- **Exercise objective**: In the material beneath, how many lines contain the word "computer"? Give the count alone.
[Task data Boundary: Start]
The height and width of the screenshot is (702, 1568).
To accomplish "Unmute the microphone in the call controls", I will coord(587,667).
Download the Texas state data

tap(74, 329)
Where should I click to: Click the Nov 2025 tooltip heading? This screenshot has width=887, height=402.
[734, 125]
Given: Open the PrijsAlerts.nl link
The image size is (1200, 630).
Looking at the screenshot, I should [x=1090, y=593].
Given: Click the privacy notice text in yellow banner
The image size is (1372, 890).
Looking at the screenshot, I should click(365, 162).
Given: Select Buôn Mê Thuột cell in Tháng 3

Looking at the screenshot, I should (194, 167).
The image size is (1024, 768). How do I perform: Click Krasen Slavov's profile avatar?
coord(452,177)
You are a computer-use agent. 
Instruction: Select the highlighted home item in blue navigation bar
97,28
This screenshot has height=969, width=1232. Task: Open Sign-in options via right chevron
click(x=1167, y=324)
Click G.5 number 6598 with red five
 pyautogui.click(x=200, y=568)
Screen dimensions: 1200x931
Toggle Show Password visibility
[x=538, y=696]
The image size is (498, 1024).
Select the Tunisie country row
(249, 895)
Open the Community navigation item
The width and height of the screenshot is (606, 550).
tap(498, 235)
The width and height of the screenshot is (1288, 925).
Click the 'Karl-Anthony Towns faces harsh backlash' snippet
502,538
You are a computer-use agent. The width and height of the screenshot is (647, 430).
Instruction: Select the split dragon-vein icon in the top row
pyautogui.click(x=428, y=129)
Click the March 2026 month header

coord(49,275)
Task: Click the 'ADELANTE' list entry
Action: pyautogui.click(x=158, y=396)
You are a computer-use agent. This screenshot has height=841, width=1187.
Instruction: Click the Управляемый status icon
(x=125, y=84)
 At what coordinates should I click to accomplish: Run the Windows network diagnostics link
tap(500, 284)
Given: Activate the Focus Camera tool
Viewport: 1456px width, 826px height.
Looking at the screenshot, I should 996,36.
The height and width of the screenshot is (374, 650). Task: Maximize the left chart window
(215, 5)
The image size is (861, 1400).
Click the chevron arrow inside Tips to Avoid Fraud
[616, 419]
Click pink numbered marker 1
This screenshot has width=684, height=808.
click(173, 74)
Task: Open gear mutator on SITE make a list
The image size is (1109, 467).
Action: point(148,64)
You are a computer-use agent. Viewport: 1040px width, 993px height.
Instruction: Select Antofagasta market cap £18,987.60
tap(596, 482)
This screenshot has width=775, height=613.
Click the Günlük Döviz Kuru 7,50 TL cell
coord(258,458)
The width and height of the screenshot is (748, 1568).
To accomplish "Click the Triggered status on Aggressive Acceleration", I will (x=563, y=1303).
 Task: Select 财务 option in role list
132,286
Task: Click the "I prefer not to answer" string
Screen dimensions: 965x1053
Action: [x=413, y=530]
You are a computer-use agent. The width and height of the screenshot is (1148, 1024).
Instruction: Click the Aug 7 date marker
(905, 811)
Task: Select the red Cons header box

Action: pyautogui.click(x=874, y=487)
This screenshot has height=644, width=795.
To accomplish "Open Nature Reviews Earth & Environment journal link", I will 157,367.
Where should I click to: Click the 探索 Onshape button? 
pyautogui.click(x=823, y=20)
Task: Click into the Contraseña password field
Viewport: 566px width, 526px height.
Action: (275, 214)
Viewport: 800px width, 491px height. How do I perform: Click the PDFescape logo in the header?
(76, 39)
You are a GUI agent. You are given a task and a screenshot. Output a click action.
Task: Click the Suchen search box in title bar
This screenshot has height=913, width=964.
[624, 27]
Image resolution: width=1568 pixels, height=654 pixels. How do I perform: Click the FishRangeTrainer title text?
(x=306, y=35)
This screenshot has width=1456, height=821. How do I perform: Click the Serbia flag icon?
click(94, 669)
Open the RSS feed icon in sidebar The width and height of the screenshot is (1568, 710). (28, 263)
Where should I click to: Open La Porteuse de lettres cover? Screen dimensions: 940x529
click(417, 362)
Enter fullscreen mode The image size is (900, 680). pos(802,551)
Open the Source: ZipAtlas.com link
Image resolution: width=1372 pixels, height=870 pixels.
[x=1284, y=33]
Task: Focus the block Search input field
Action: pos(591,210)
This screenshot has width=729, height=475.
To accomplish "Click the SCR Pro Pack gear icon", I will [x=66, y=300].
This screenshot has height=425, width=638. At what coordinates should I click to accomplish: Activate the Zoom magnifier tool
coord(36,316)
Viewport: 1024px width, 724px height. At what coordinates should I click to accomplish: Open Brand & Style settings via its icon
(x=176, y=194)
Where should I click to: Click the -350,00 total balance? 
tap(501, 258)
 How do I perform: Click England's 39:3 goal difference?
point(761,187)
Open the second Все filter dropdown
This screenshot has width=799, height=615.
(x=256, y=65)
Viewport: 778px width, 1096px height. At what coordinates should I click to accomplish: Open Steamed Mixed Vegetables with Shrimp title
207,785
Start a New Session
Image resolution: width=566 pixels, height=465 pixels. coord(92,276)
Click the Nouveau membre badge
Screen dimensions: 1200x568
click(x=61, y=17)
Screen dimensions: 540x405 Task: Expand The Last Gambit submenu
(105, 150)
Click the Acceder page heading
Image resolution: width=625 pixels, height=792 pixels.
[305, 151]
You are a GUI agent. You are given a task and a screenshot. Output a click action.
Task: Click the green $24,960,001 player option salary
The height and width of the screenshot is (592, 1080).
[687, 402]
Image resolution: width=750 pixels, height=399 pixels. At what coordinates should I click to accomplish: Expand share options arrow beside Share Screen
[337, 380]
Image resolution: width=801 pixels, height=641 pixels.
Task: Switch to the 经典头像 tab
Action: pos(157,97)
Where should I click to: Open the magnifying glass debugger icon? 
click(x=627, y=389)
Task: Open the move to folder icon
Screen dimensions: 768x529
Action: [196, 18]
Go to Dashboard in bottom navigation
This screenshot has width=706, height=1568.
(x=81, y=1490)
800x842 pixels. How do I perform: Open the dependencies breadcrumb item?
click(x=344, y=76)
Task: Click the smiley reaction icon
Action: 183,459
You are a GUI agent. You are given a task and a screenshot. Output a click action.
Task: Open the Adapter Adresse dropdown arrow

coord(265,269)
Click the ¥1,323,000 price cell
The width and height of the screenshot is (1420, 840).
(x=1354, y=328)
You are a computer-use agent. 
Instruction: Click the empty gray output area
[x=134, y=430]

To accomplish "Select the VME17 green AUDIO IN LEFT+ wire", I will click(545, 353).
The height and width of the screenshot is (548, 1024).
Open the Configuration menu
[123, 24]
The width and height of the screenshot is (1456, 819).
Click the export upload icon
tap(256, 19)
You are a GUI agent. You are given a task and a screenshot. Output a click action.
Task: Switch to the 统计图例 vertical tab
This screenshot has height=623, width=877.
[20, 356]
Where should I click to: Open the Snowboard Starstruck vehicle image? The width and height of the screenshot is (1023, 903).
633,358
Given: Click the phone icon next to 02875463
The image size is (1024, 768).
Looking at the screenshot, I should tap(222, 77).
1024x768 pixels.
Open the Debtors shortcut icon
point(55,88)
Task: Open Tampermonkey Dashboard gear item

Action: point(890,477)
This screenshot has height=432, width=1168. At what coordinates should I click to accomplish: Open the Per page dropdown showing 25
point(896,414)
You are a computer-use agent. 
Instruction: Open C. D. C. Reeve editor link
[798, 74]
[Task data Boundary: End]
- **Worked solution**: 7